On experimental data, [mse_consistency], [moments/std], and [autocorr/ljung_box_squared] very often trace back to measurement noise or coarse sampling rather than a wrong basis. The cure is then not a bigger basis but the noise-aware parametric estimators (infer_force() / infer_diffusion()), which model the measurement-noise covariance \(\Lambda\) explicitly and replace the Euler secant with an RK4 flow step:

  • [mse_consistency] with localization noise suspected — refit with the parametric estimator on a fresh inference object and compare; Measurement noise and coarse sampling walks through it.

  • [moments/std] far from 1 after trying both compute_diffusion_constant() methods — the noise level is biasing the diffusion estimate; the parametric estimators profile \((\mathbf{D}, \Lambda)\) jointly.

  • [autocorr/ljung_box] that persists after widening the basis — suspect coarse sampling; the parametric RK4 flow step extends the usable \(\Delta t\) range.

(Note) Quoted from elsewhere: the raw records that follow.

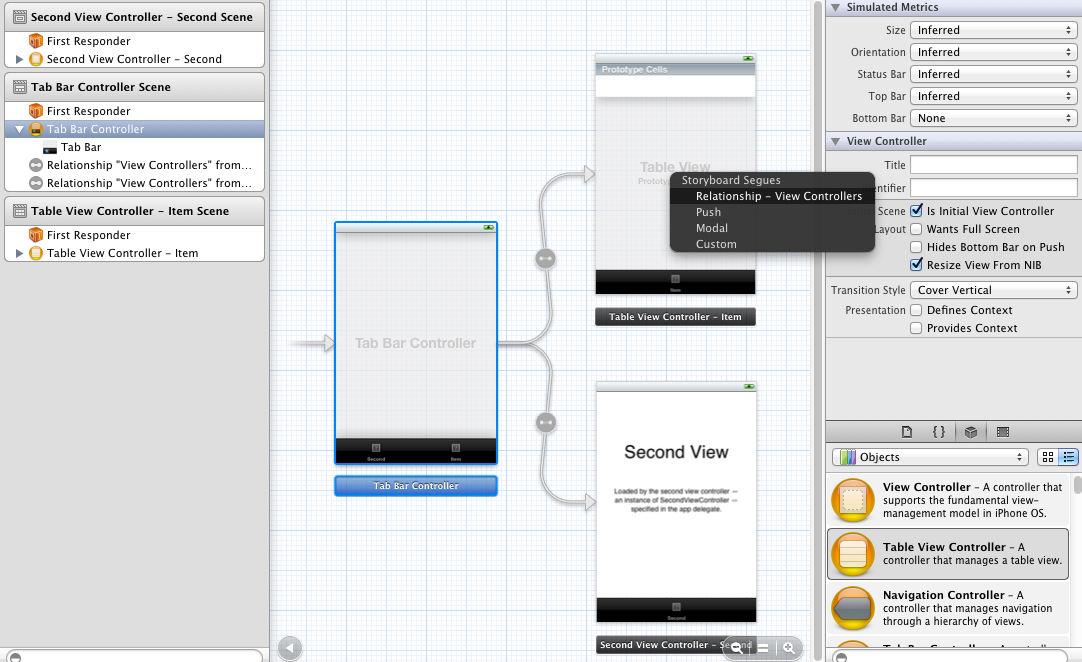The image size is (1082, 662).
Task: Click the zoom in magnifier on canvas
Action: [789, 648]
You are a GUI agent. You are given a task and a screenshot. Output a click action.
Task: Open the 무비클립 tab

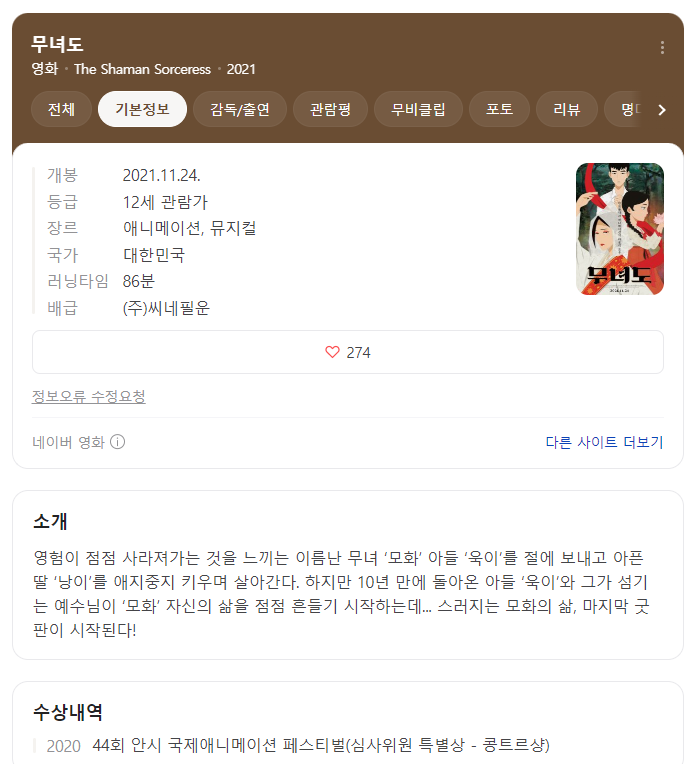click(x=418, y=109)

If the parametric and linear fits agree, the flags point back at the model itself: widen or restructure the basis (Building bases) and re-run sparsify_force().

When data is plentiful, a suspected bias floor can also be confirmed with an explicit train/test split — coll.split_time(0.8) + inf.holdout_score(test), and assess(inf, data=test) for held-out diagnostics. This is a side feature: the predicted error and this suite cost no data, which is SFI’s preferred, data-efficient route.

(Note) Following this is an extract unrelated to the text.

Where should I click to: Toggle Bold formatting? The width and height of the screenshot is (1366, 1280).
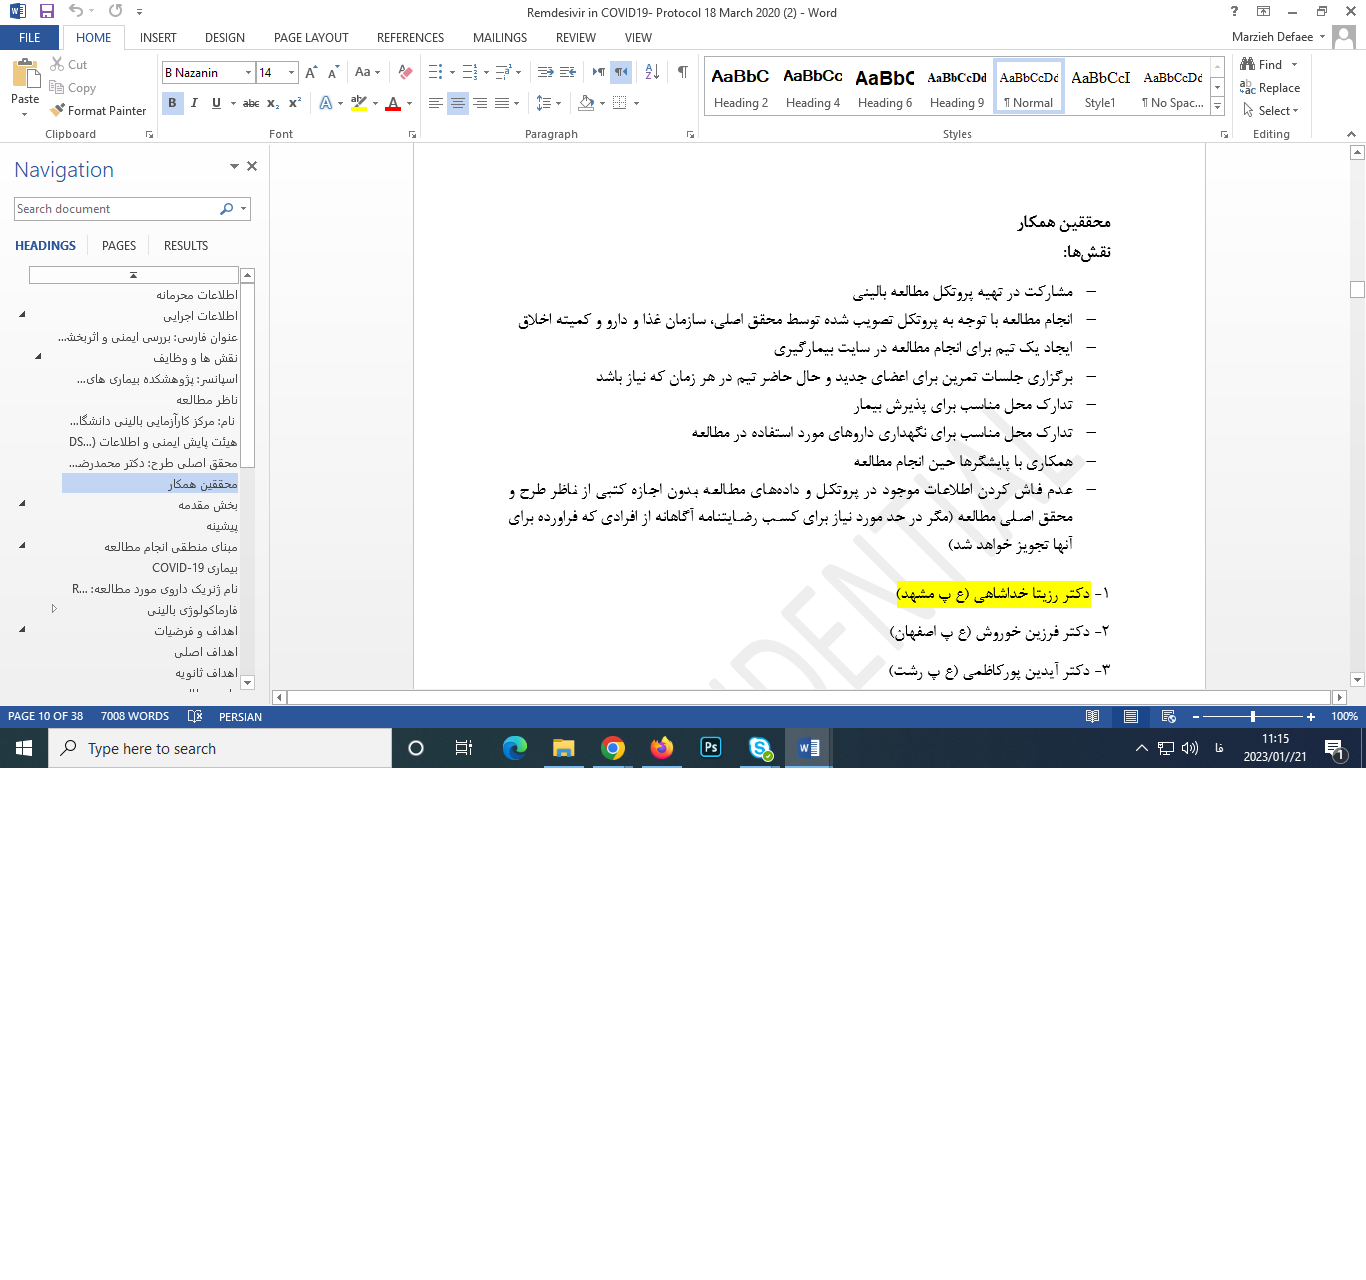tap(172, 103)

Classifying overdamped vs. underdamped dynamics

Note

This classifier is experimental — the discriminator and verdict thresholds may still change, and the "inconclusive" band is deliberately conservative.

Before choosing an inference engine you can ask the data which regime it is in. classify_dynamics() (experimental) reads raw positions and returns an "OD" / "UD" / "inconclusive" verdict, robust to high localization noise and coarse sampling:

from SFI import classify_dynamics
from SFI.diagnostics import plot_dynamics_order

report = classify_dynamics(collection)
report.print_summary()        # verdict + tau_v, sigma, D, AICc, scaling slope
plot_dynamics_order(report)   # rho2(dt) and apparent-KE scaling panels

The discriminator is the lag-resolved displacement covariance \(C_k=\langle\Delta x_t\cdot\Delta x_{t+k}\rangle\). White localization noise touches only \(C_0\) and \(C_1\), so lag-2 statistics are measurement-noise-immune; scanning \(\Delta t\) separates the overdamped force confound (which vanishes as \(\Delta t\to0\)) from genuine momentum persistence (which saturates). The verdict combines a model-free scaling test, a parametric fit of the diffusion + inertia + localization covariance model (recovering the momentum relaxation time \(\tau_v\)), and an overdamped-fit residual-autocorrelation cross-check. At coarse sampling (\(\gamma\,\Delta t\gtrsim1\)) momentum is unresolved and the verdict is "inconclusive" by design. The method assumes white localization noise; strong memory (a generalized-Langevin / viscoelastic bath) can also produce velocity persistence and is out of scope. A worked example ships in the gallery (Overdamped or underdamped? Classifying dynamics from data).

References

Ljung & Box (1978); Diebold, Gunther & Tay (1998).